5 Thou shalt NEVER request that thy designer use the typeface known as Comic Sans, for it is the work of Satan.

6 Thou shalt not ask for work to be done for free, on the off-chance that thy bizarre business idea takes off and thou becomest a millionaire.

7 Thou shalt appreciate that now and again thy designer might declare a day off, of which thou willst be told well in advance, and thou shalt not bitch about this. Thou shalt especially not bitch about this when thou decidest to bugger around with thine own schedule and thus suddenly discover that thy designer is busy surfing/snowboarding/knitting kittens whenst thou finally decidest that thou wouldst like to go to press.

8 Thou shalt know that thy designer does not, and will not, use Microsoft Publisher. Requests to do so will be met with much wailing and gnashing of teeth, and the star Wormwood shall fall from the sky and poison one-third of the land and one-third of the oceans and the seven-headed serpent of Babylon will arise and everyone shall be made to listen to the Lighthouse Family for thou hast Sinned Mightily.

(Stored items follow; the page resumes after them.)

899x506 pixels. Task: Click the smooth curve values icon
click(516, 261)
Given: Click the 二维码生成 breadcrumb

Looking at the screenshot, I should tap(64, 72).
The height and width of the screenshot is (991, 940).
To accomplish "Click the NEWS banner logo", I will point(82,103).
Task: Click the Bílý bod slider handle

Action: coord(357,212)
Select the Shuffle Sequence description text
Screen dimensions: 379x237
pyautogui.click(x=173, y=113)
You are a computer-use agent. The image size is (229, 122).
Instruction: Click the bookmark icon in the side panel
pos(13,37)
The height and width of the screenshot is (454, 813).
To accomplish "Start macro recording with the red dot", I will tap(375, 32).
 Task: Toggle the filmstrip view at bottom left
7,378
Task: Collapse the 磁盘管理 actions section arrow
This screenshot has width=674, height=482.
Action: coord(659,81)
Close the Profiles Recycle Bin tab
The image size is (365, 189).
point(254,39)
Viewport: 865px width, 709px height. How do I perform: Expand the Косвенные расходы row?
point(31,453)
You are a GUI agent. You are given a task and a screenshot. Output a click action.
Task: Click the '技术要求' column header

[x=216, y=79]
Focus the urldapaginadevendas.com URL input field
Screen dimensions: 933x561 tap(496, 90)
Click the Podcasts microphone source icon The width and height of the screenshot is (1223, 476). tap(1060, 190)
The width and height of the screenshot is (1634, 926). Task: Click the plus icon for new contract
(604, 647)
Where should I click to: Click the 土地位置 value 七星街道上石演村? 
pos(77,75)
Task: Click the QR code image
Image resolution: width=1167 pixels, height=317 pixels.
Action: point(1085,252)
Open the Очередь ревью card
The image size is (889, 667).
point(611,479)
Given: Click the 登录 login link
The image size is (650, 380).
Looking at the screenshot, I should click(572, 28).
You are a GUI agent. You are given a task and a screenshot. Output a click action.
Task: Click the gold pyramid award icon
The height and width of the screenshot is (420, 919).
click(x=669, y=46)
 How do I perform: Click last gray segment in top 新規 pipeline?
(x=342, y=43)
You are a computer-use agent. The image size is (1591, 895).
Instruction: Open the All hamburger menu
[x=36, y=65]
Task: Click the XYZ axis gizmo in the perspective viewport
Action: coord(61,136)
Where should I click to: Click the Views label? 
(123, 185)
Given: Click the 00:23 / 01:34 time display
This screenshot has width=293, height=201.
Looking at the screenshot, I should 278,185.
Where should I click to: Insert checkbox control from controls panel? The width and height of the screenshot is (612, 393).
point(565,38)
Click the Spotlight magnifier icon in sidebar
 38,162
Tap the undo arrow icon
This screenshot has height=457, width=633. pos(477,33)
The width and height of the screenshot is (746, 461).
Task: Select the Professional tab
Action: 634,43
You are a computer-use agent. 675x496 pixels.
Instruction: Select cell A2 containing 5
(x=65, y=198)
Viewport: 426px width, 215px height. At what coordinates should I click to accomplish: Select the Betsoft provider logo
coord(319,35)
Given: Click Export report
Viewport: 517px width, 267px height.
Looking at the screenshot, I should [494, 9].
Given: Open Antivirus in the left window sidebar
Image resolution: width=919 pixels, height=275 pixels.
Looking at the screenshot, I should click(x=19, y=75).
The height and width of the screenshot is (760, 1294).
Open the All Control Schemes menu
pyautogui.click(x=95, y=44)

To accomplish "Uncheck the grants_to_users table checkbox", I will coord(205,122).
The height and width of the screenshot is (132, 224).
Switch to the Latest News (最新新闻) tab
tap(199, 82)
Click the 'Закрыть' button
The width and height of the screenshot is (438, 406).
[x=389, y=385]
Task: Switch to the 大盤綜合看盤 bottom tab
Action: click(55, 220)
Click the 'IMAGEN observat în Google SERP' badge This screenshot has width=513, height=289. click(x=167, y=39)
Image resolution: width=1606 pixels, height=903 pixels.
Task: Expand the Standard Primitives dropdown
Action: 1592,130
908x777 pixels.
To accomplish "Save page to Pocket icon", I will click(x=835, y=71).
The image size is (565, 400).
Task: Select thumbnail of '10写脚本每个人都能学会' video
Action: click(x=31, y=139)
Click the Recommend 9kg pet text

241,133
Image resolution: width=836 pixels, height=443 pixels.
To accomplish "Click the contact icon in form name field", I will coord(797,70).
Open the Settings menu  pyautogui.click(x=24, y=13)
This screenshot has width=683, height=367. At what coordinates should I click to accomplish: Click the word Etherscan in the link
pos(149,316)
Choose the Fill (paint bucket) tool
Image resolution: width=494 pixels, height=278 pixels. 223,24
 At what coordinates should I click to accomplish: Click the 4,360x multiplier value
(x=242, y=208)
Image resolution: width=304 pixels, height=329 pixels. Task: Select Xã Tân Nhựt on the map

9 Thou shalt check all proofs very carefully for spelling, punctuation and grammar mistakes, as thy designer is employed to make thy marketing materials and so forth look pretty, and not to check whether thou is able to tell the difference between their, there and they're, or indeed if thou hast the presence of mind to correctly use a possessive apostrophe.

10 Thou shalt pay thine invoices on time and thy loins will be sure to bear much fruit*

*not guaranteed

3 comments:

Leon Jollans said...

I disagree with 3. It's easy enough to extract images at source quality from microsoft packages since office 2007. Rename the file to .zip and open it up. Most people are phenomenally computer illiterate, but many of those that are do know how to use word. The alternative is you'll just get sent FUCKING MASSIVE BMPs FROM PAINT, or worse. Your client does not have the talent to understand that GIFs are 256 colours and lossy, and that JPGs are not suited to graphic art. Working within your client's limitations when you're the expert is a Good Thing(TM). For what it's worth, I have received **email replies** from a client that have been printed out, written on in biro, and scanned in again before being pasted into Word and emailed back as an attachment. Consider yourself lucky.

Caroline Duffy said...

True, Leon, but there's very little chance that an image supplied in Word will be of good enough quality - in composition and resolution - to be printed. EPS logos cannot be sent this way and remain vector, to my knowledge. JPG files can actually be worked with if they aren't too highly compressed. Images sent RAW straight from the camera are like nectar - civvies seem to think I *want* them to fanny about with their pics in some amateur photo editing suite and then embed them into Word - this is the most common problem- and they are always surprised when I want the originals, just as they are *sigh*. Just trying to get people to think about the images they're supplying and how they will affect the final design.
S'all about communication, innit.

I always work within the clients' limitations - it's just some things come up again and again - supplying bad photography and then wondering why the publication looks a bit shoddy. If you wanted to build a house and you gave your builder plans drawn in crayon he'd laugh at you. Praise the Lord upon High that I've never been sent a Paint file.

Leon Jollans said...

Totally fair comment. Only thing I'd add is that if your client has EPS files at all, you're probably in fairly capable hands.

I'm not a graphics guy but I've been responsible for website odds and ends plenty of times. Almost without fail there is no style guide and only an old PDF from which to render vectors into Photoshop. It's their own fault really.